Some alternatives: Instead of the place mats, you could do a tablecloth-- red, black, or white; or a red and white checked one like the placemats. Instead of the red plates, you could use white plates, which you should have anyway because they can be used in so many different settings. If you go with the white plates, definitely a red or black tablecloth, with contrasting napkins. This is a bold setting, so lots of contrast is good.
I serve the chicken with mashed potatoes. Use your own recipe, or use ours.
The goal here is to have nearly everything ready by the time your guests arrive. All you will have to do after they arrive is broil the onion soup and toss the salad.
If you are making the Roasted Beef Broth, up to 3 days before the party: make the broth, cool and refrigerate. You can also make the broth up to 2 months ahead, and freeze it.
Up to 2 days before: make the soup and the baguette toasts. Store the soup in the refrigerator, and the toasts in an airtight container at room temperature.
The day before the party: shred the cheese for the soup and grate the cheese for the gougères; store separately in plastic bags in the refrigerator. Make the chocolate mousse and refrigerate. Wash the salad greens and refrigerate. Set the table.

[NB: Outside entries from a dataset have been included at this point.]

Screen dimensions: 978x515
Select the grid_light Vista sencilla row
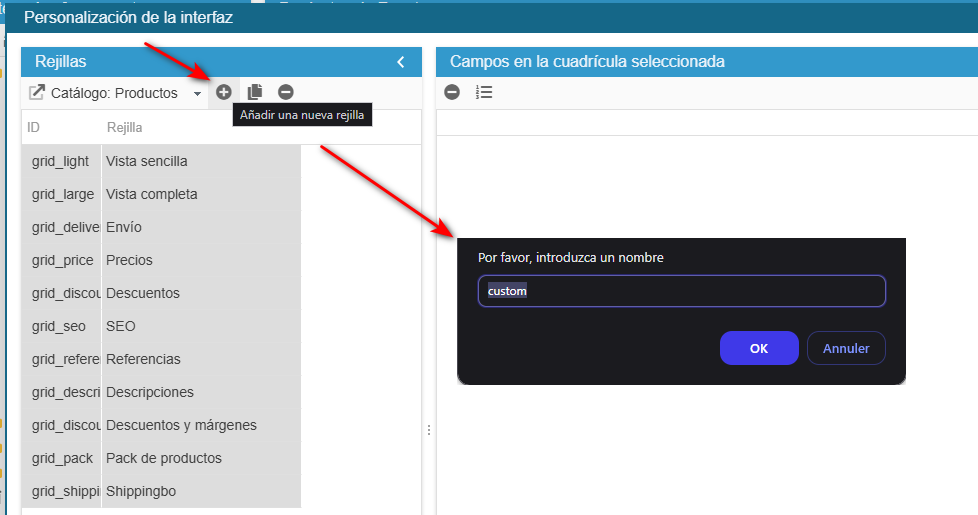[x=162, y=161]
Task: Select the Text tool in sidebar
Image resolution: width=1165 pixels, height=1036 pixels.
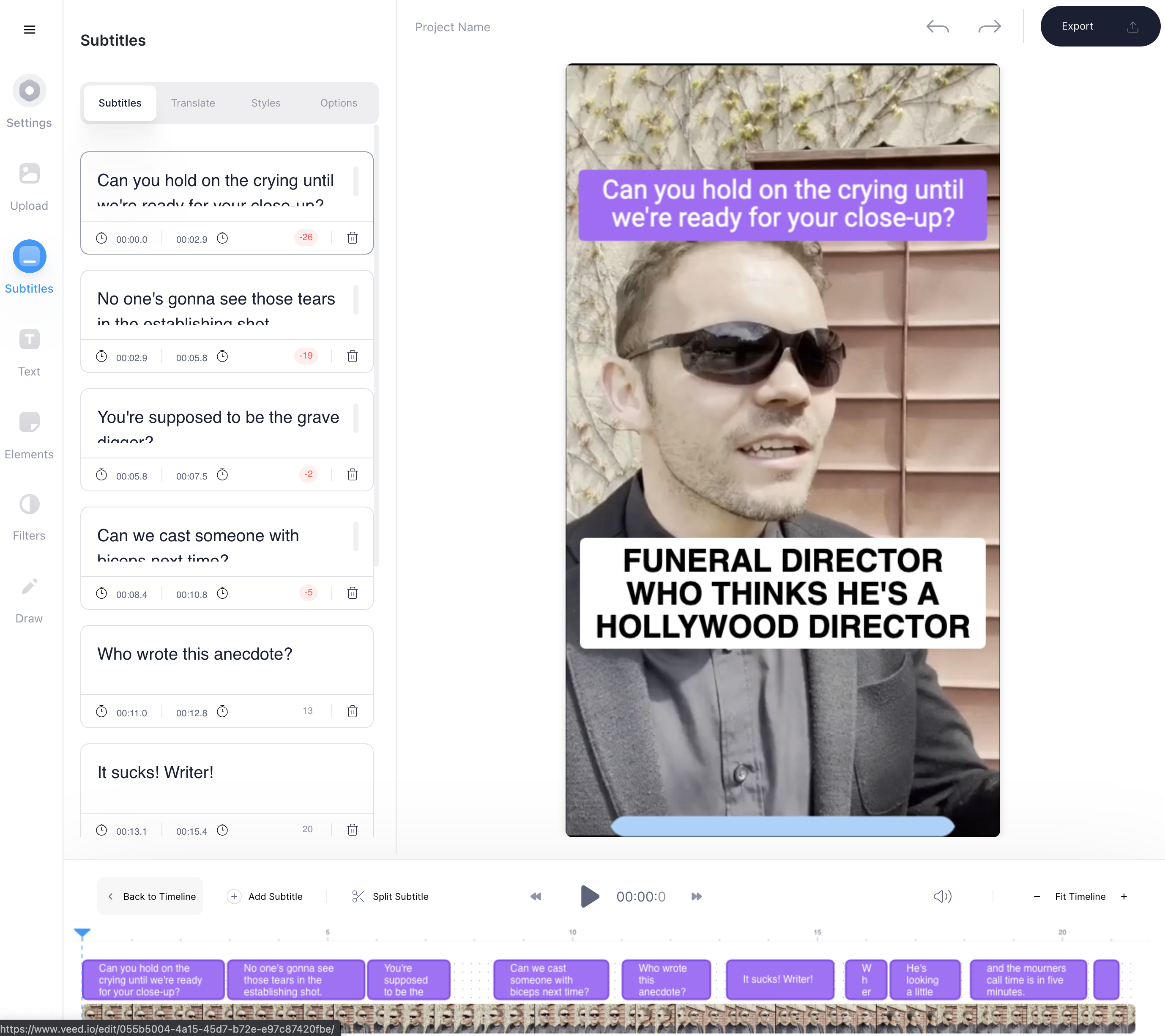Action: click(29, 340)
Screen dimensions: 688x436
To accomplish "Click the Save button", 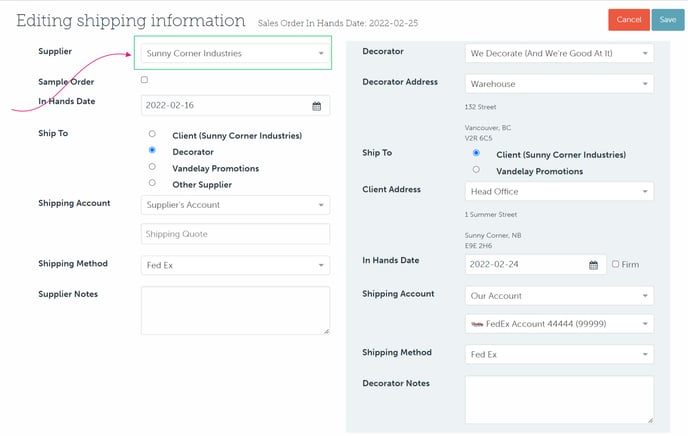I will (666, 19).
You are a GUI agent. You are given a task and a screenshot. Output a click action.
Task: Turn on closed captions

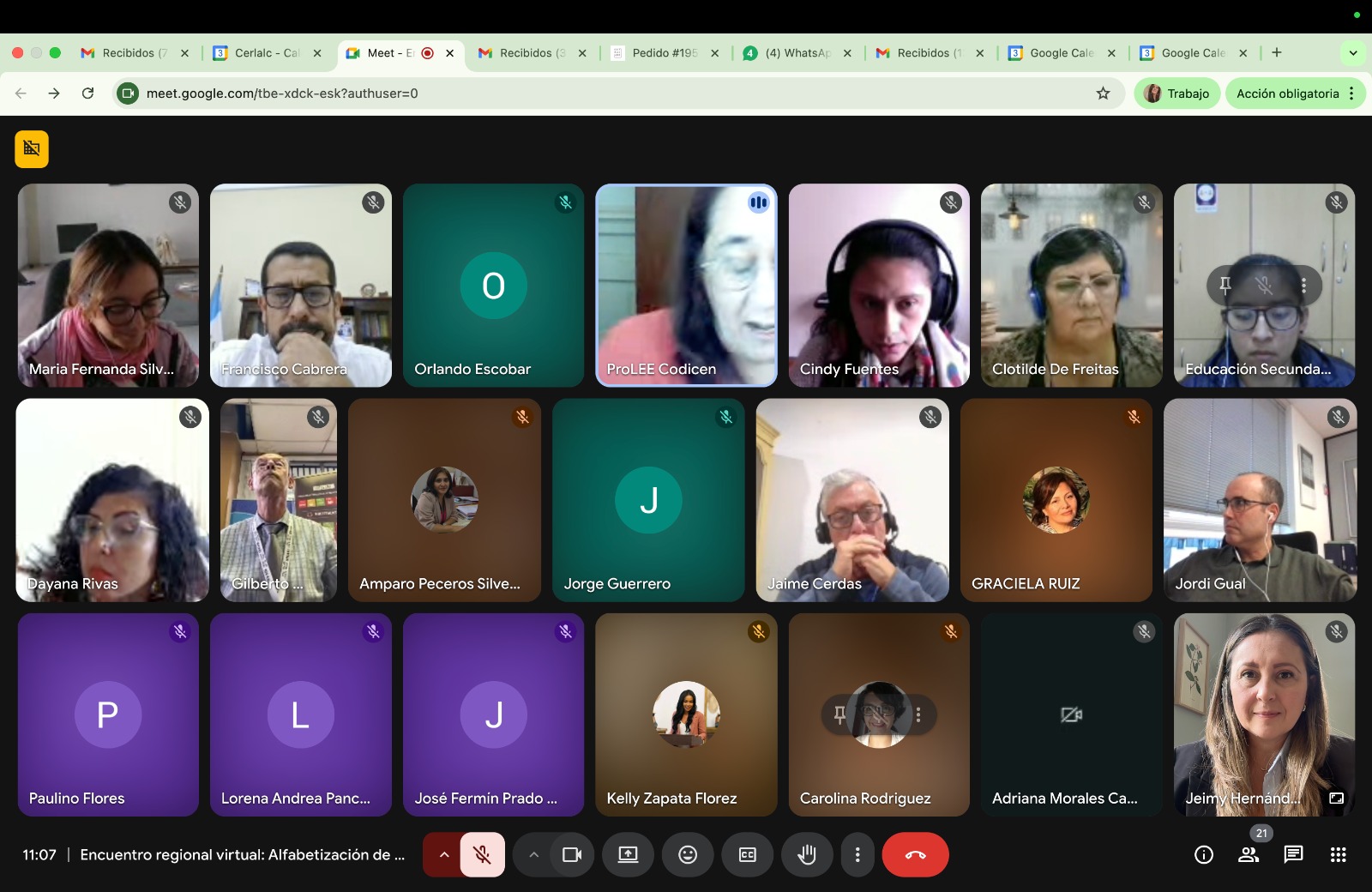click(x=748, y=854)
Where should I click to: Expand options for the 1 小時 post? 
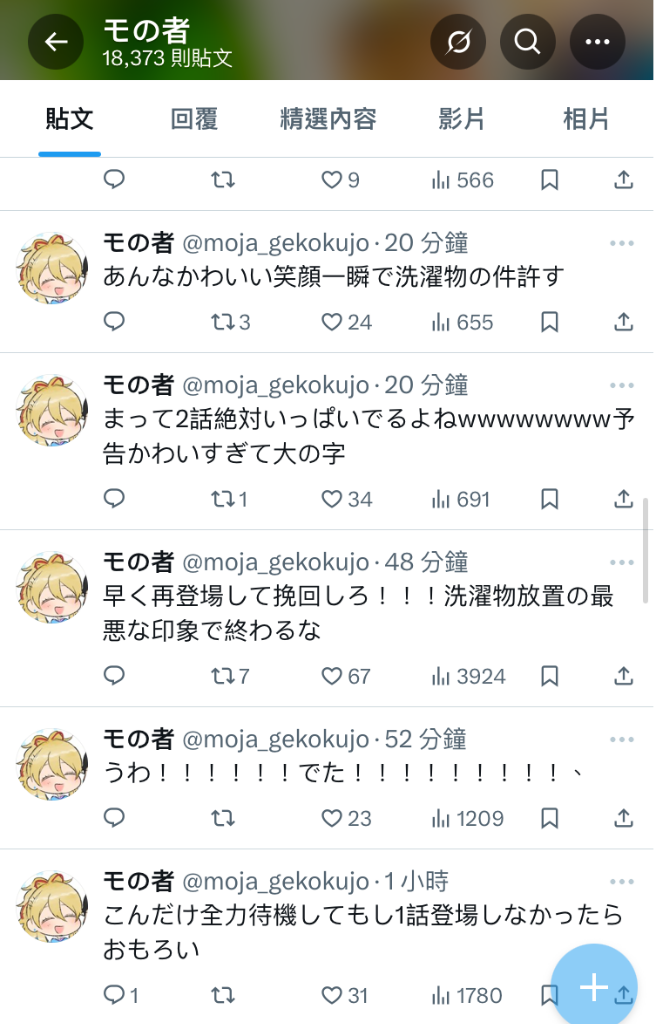click(x=621, y=882)
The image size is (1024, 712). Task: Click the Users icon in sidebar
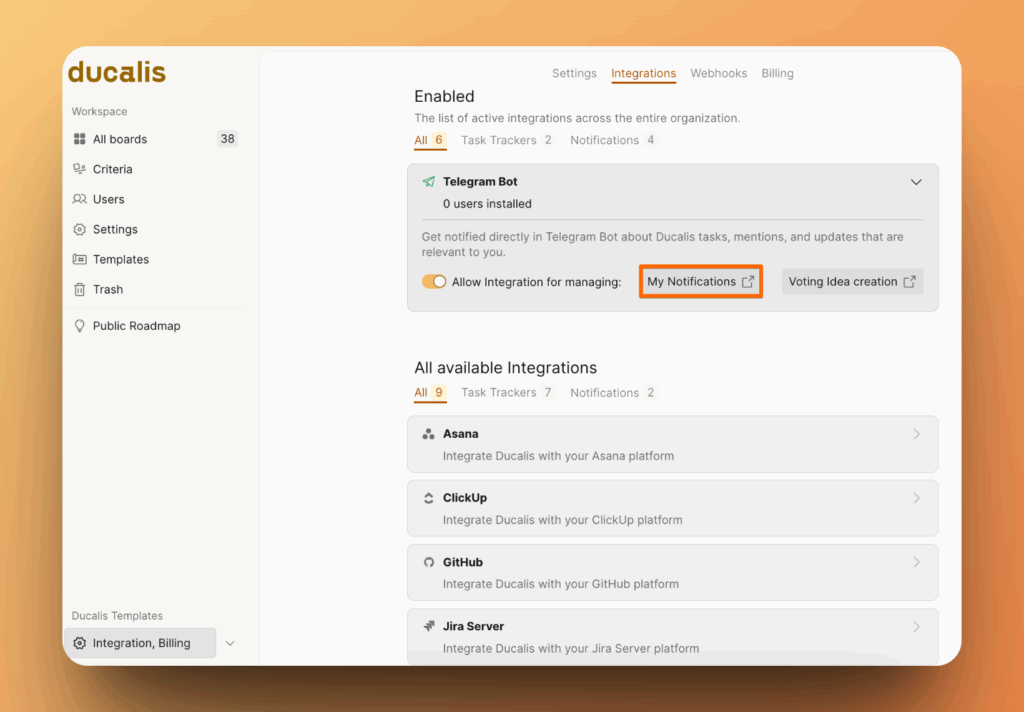pos(80,199)
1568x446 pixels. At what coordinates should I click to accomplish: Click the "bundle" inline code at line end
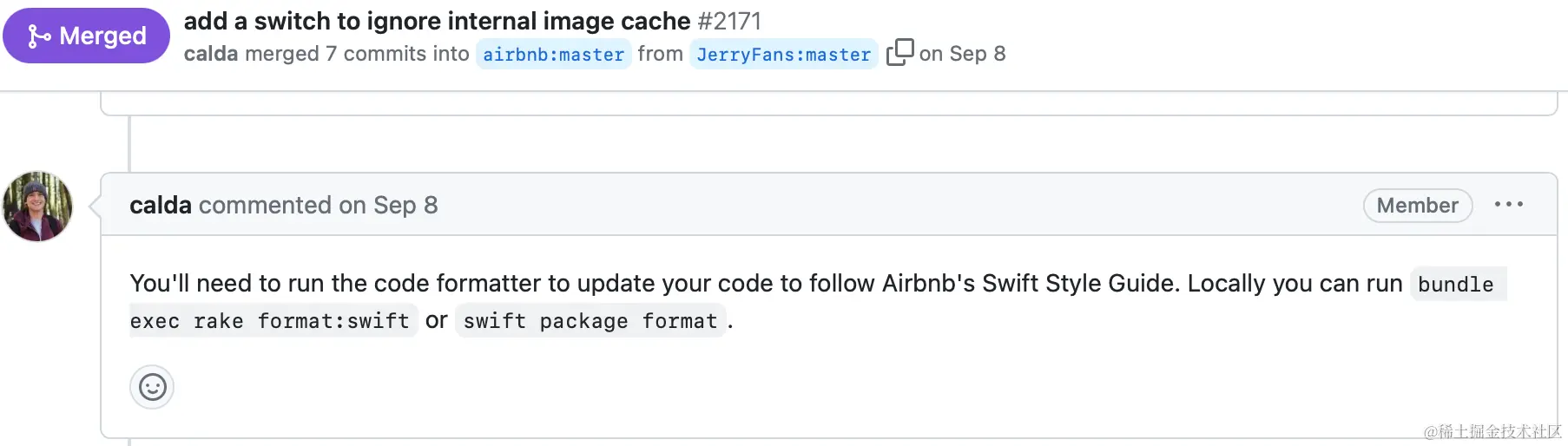point(1456,285)
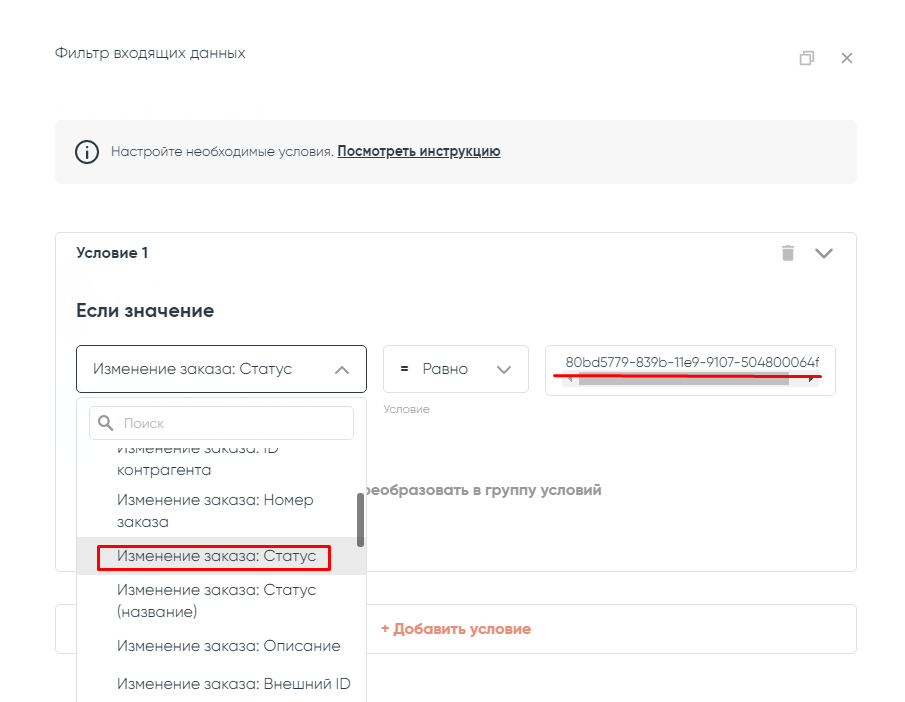This screenshot has height=702, width=905.
Task: Choose 'Изменение заказа: Внешний ID' option
Action: pos(233,684)
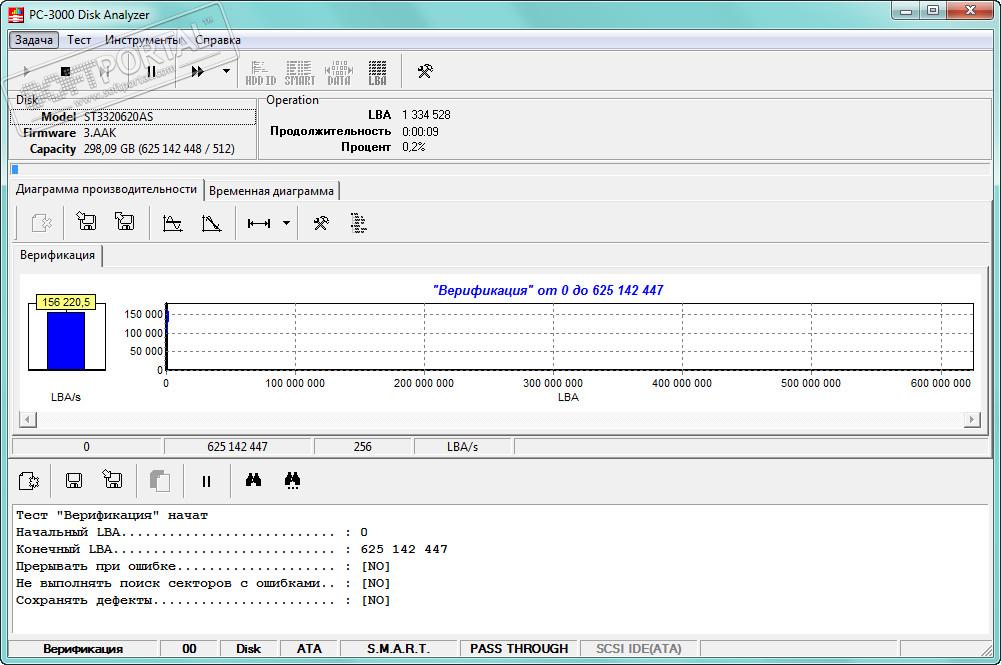
Task: Switch to Временная диаграмма tab
Action: [x=272, y=190]
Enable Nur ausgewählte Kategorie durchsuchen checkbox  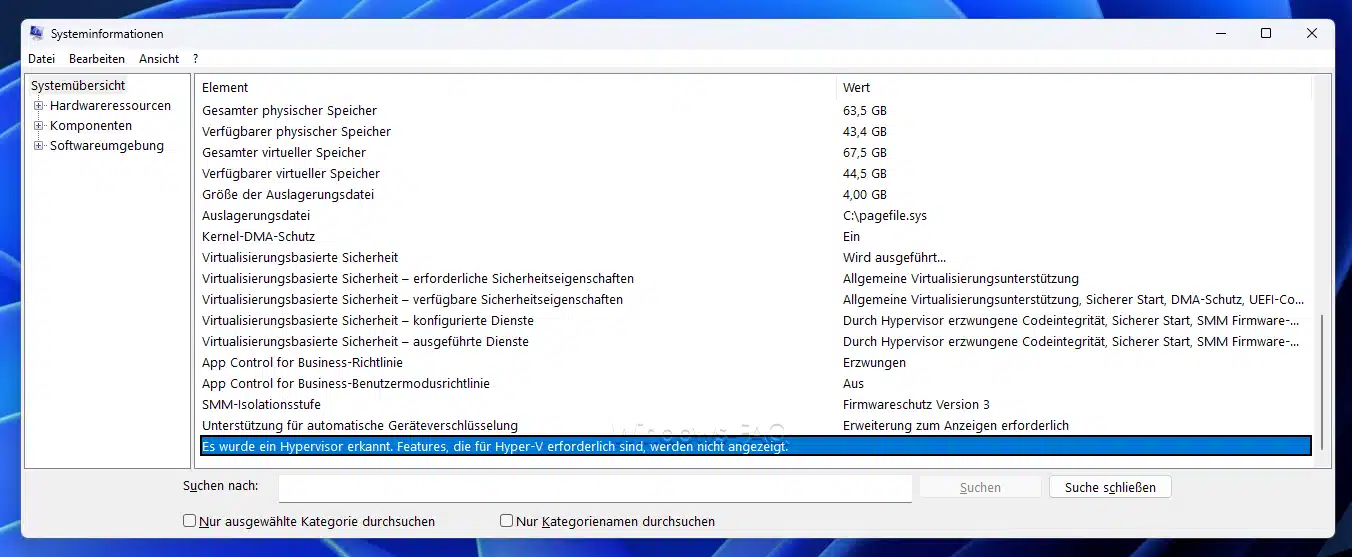tap(190, 521)

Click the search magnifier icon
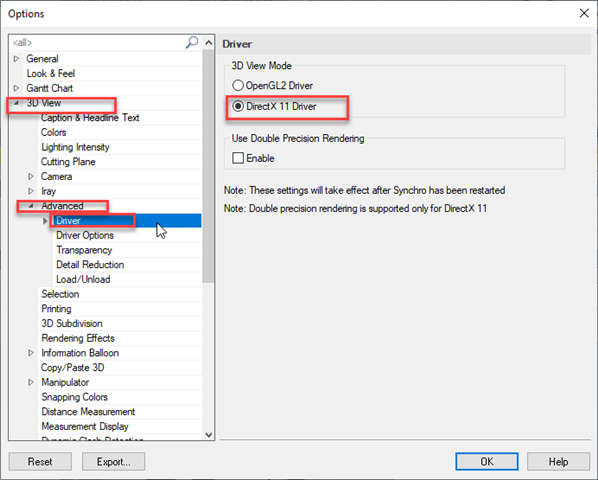pyautogui.click(x=192, y=42)
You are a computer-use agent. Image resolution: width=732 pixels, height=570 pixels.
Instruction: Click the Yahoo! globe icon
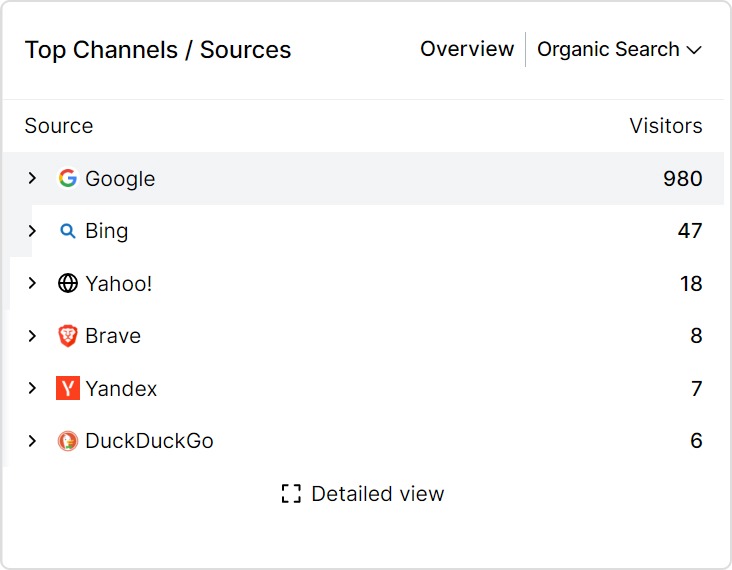coord(68,284)
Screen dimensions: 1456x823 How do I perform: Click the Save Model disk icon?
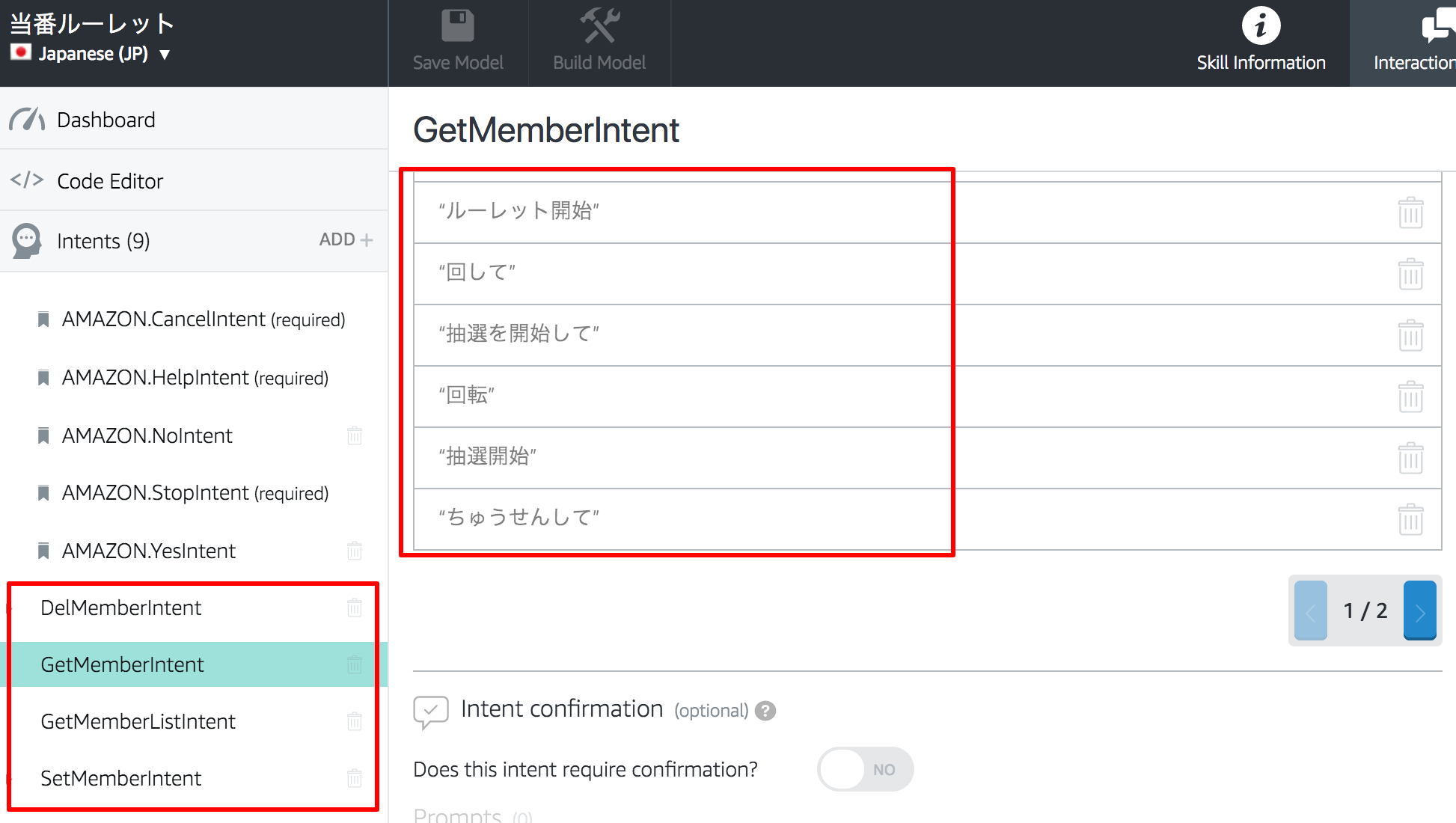point(458,27)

The day of the party: Prep the chicken pieces and refrigerate. About 3 hours before serving, make the chicken dish. It will take about an hour to get the chicken ready to be put into the oven. While the chicken is braising, make the salad dressing, and reheat the onion soup. Prepare the dough for the gougères, pipe onto the parchment paper-lined baking sheets, and get ready to be baked.
The chicken will be done about 1 hour before serving. Keep the chicken and the vegetables warm while the sauce is reducing. Cook and mash the potatoes and keep warm. Put the salad greens in a salad bowl. Bake the gougères which ideally will be ready when your guests are arriving so that they can munch them when they are enjoying their Kir Royale's.
About 15 minutes before serving, preheat the broiler to high and add the toasts and the cheese to the soup. Broil and serve. Toss the salad right before serving-- you can either serve it as a separate course between the soup and the chicken, or you can serve it all at once. (Of course, if you were in France, you would serve the salad after the entrée.)
So, bon appétit et profitez de la fête!
Drink the same Riesling that was used to make the chicken. A port would be wonderful with the chocolate mousse.